Differential Equations
1. Basic Definitions
- Differential equation (DE): An equation that relates an unknown function with one or more of its derivatives.
- Ordinary differential equation (ODE): Contains derivatives with respect to a single independent variable.
- Partial differential equation (PDE): Contains partial derivatives with respect to multiple independent variables.
- Order: The highest derivative appearing in the equation.
- Degree: The power of the highest derivative (when the DE is expressed as a polynomial in derivatives).
- Linear DE:
- The dependent variable and its derivatives appear linearly (no products, no nonlinear functions).
- General form for ODE of order $n$: \(a_n(x) y^{(n)} + a_{n-1}(x) y^{(n-1)} + \dots + a_1(x) y' + a_0(x) y = g(x).\)
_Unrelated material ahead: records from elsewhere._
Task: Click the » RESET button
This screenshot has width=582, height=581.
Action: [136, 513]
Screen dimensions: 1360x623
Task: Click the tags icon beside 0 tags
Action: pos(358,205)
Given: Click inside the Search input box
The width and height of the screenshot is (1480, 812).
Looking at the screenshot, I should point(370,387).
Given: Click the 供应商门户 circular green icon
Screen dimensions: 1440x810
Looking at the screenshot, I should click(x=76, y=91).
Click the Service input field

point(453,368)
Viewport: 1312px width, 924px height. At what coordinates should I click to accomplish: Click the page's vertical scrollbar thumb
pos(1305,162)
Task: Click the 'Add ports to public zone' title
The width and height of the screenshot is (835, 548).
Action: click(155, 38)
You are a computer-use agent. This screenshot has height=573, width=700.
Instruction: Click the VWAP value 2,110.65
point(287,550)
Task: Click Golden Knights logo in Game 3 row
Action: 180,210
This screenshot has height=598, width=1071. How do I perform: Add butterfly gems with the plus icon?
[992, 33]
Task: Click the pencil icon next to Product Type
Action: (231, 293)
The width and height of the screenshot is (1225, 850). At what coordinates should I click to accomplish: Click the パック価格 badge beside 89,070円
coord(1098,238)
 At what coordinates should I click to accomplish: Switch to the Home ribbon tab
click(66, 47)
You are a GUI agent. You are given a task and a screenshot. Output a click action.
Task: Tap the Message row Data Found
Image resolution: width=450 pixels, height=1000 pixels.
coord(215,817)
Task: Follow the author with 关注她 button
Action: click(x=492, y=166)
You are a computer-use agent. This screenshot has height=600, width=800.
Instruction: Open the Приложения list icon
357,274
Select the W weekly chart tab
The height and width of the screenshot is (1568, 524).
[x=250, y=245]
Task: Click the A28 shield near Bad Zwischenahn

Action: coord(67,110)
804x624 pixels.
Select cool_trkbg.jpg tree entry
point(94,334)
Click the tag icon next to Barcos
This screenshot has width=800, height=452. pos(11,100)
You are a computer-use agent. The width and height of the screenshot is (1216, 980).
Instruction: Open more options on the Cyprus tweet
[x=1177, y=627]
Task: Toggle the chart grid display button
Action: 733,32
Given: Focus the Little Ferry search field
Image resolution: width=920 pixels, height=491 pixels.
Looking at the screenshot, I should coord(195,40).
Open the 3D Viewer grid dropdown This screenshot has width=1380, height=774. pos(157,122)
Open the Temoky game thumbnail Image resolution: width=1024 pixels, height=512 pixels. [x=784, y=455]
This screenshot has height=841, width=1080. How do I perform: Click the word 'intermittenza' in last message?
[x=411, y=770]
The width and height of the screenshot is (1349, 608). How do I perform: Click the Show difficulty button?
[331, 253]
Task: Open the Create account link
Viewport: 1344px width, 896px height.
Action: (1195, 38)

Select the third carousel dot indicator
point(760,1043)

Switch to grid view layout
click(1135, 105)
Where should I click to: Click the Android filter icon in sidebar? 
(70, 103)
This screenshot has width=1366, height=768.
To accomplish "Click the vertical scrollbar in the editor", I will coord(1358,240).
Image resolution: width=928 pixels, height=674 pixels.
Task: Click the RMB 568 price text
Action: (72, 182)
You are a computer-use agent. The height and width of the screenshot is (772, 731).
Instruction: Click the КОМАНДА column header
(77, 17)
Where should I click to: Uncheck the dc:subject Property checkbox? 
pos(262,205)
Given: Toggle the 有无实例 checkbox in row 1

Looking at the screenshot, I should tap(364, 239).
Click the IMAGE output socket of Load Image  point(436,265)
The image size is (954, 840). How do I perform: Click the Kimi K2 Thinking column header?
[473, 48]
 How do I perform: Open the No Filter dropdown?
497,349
- Nonlinear DE: Any DE that is not linear (e.g., $y y’ + y = 0$, $(y’’)^2 + y = 0$, $\sin(y’) = y$).
2. Classification of ODEs
| Type | Example | Characteristics |
|---|---|---|
| Separable | $\frac{dy}{dx} = \frac{x}{y}$ | $f(x)dx = g(y)dy$ |
| First-order linear | $y’ + p(x)y = q(x)$ | Integrating factor $\mu = e^{\int p dx}$ |
| Exact | $M(x,y)dx + N(x,y)dy = 0$ with $M_y = N_x$ | Potential function $\psi(x,y)=C$ |
| Homogeneous (order 0) | $y’ = F(y/x)$ | Substitution $v = y/x$ |
| Bernoulli | $y’ + p(x)y = q(x) y^n$ | Set $v = y^{1-n}$ |
| Second-order linear | $y’’ + p(x)y’ + q(x)y = r(x)$ | Superposition principle, Wronskian |
3. First‑Order ODEs – Solution Methods
3.1 Separable equations
\(\frac{dy}{dx} = g(x)h(y) \quad \Rightarrow \quad \int \frac{dy}{h(y)} = \int g(x) dx + C.\)
3.2 Linear equations
\(y' + p(x)y = q(x)\)
- Compute integrating factor $\mu(x) = e^{\int p(x) dx}$.
- Multiply both sides: $\frac{d}{dx}(\mu y) = \mu q$.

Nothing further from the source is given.